Texto completo de la homilía del Papa
(RV).- En esta noche brilla una «luz grande» (Is 9,1); sobre
nosotros resplandece la luz del nacimiento de Jesús. Qué actuales y ciertas son
las palabras del profeta Isaías, que acabamos de escuchar: «Acrecentaste la
alegría, aumentaste el gozo» (Is 9,2). Nuestro corazón estaba ya lleno de
alegría mientras esperaba este momento; ahora, ese sentimiento se ha
incrementado hasta rebosar, porque la promesa se ha cumplido, por fin se ha
realizado. El gozo y la alegría nos aseguran que el mensaje contenido en el
misterio de esta noche viene verdaderamente de Dios. No hay lugar para la duda;
dejémosla a los escépticos que, interrogando sólo a la razón, no encuentran
nunca la verdad. No hay sitio para la indiferencia, que se apodera del corazón
de quien no sabe querer, porque tiene miedo de perder algo. La tristeza es
arrojada fuera, porque el Niño Jesús es el verdadero consolador del corazón.
Hoy ha nacido el Hijo de Dios: todo cambia. El Salvador del
mundo viene a compartir nuestra naturaleza humana, no estamos ya solos ni abandonados.
La Virgen nos ofrece a su Hijo como principio de vida nueva. La luz verdadera
viene a iluminar nuestra existencia, recluida con frecuencia bajo la sombra del
pecado. Hoy descubrimos nuevamente quiénes somos. En esta noche se nos muestra
claro el camino a seguir para alcanzar la meta. Ahora tiene que cesar el miedo
y el temor, porque la luz nos señala el camino hacia Belén. No podemos
quedarnos inermes. No es justo que estemos parados. Tenemos que ir y ver a
nuestro Salvador recostado en el pesebre. Este es el motivo del gozo y la
alegría: este Niño «ha nacido para nosotros», «se nos ha dado», como anuncia
Isaías (cf. 9,5). Al pueblo que desde hace dos mil años recorre todos los
caminos del mundo, para que todos los hombres compartan esta alegría, se le
confía la misión de dar a conocer al «Príncipe de la paz» y ser entre las
naciones su instrumento eficaz.
Cuando oigamos hablar del nacimiento de Cristo, guardemos
silencio y dejemos que ese Niño nos hable; grabemos en nuestro corazón sus
palabras sin apartar la mirada de su rostro. Si lo tomamos en brazos y dejamos
que nos abrace, nos dará la paz del corazón que no conoce ocaso. Este Niño nos
enseña lo que es verdaderamente importante en nuestra vida. Nace en la pobreza
del mundo, porque no hay un puesto en la posada para Él y su familia.
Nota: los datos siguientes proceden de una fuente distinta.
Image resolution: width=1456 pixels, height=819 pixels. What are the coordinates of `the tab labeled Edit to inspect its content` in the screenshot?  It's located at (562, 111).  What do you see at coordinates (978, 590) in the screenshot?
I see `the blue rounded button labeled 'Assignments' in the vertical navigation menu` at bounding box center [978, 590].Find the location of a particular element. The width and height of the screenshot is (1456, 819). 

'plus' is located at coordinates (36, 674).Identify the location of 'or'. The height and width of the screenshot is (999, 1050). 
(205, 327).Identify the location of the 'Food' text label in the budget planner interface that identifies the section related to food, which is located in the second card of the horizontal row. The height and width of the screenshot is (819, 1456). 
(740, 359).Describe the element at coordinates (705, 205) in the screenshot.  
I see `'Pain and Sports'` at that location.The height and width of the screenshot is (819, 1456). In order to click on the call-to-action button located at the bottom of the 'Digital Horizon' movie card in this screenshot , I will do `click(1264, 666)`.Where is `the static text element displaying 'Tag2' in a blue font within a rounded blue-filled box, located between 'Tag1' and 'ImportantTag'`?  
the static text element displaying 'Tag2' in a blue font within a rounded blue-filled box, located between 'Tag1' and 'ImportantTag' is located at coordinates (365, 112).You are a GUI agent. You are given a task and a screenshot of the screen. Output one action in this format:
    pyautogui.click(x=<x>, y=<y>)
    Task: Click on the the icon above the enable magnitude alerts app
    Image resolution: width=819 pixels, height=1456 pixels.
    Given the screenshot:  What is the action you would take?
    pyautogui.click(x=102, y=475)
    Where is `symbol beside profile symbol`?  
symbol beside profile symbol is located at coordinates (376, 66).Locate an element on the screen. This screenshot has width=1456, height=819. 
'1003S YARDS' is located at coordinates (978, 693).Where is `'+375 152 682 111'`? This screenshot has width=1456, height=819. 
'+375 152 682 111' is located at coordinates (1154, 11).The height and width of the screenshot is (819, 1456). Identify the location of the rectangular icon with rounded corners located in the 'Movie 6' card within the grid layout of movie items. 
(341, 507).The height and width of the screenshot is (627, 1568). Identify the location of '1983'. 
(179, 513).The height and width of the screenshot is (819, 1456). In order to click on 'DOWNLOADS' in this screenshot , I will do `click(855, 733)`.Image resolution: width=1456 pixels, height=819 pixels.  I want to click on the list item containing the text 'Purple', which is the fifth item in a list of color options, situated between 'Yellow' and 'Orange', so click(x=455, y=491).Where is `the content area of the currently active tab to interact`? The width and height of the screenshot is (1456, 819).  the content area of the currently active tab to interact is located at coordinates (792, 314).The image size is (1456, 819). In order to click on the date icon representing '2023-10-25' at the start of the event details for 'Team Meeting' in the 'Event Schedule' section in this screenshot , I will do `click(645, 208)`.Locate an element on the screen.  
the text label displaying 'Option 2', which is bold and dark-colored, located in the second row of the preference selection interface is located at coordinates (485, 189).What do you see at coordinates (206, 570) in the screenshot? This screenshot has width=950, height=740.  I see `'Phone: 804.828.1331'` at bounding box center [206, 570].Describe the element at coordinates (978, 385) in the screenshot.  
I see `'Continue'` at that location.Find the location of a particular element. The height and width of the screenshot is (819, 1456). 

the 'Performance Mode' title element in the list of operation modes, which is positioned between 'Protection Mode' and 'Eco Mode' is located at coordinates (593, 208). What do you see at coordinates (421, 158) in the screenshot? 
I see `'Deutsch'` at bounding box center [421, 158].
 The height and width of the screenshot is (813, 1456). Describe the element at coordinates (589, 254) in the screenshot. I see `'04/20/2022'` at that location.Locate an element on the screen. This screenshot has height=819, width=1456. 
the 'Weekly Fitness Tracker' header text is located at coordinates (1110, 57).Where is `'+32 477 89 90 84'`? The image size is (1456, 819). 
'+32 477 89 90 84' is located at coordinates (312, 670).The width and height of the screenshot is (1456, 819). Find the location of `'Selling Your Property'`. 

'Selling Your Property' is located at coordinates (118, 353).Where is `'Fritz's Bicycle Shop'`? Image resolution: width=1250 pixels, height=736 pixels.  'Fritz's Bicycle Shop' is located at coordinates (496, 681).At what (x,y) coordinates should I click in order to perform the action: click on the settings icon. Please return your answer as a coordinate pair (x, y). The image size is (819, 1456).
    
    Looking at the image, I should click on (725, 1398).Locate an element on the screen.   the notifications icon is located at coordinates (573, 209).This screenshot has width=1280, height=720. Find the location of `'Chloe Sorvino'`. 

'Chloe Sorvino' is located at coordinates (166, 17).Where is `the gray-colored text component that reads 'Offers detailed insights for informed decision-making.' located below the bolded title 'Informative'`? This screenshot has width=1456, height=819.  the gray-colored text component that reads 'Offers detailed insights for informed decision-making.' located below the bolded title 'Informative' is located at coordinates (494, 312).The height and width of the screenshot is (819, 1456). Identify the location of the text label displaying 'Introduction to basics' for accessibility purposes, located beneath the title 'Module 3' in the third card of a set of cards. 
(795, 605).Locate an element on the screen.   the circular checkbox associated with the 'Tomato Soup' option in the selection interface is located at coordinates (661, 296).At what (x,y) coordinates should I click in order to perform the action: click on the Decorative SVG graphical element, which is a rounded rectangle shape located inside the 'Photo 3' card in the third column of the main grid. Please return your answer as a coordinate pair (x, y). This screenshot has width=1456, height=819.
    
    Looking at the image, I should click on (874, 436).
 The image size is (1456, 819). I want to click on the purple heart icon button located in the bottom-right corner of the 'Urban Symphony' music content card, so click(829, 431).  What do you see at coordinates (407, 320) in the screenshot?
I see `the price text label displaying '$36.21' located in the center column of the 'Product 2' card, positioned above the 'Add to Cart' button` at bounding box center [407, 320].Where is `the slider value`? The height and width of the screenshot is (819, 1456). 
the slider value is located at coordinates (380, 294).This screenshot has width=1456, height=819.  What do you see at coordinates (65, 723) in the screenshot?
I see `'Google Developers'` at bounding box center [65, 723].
Encuentra
cobijo y amparo en un establo y viene recostado en un pesebre de animales. Y,
sin embargo, de esta nada brota la luz de la gloria de Dios. Desde aquí,
comienza para los hombres de corazón sencillo el camino de la verdadera
liberación y del rescate perpetuo. De este Niño, que lleva grabados en su
rostro los rasgos de la bondad, de la misericordia y del amor de Dios Padre,
brota para todos nosotros sus discípulos, como enseña el apóstol Pablo, el
compromiso de «renunciar a la impiedad» y a las riquezas del mundo, para vivir
una vida «sobria, justa y piadosa» (Tt 2,12).
En una sociedad frecuentemente ebria de consumo y de
placeres, de abundancia y de lujo, de apariencia y de narcisismo, Él nos llama
a tener un comportamiento sobrio, es decir, sencillo, equilibrado, lineal,
capaz de entender y vivir lo que es importante. En un mundo, a menudo duro con
el pecador e indulgente con el pecado, es necesario cultivar un fuerte sentido
de la justicia, de la búsqueda y el poner en práctica la voluntad de Dios. Ante
una cultura de la indiferencia, que con frecuencia termina por ser despiadada,
nuestro estilo de vida ha de estar lleno de piedad, de empatía, de compasión,
de misericordia, que extraemos cada día del pozo de la oración.
Que, al igual que los pastores de Belén, nuestros ojos se
llenen de estupor y maravilla al contemplar en el Niño Jesús al Hijo de Dios. Y
que, ante Él, brote de nuestros corazones la invocación: «Muéstranos, Señor, tu
misericordia y danos tu salvación» (Sal 85,8).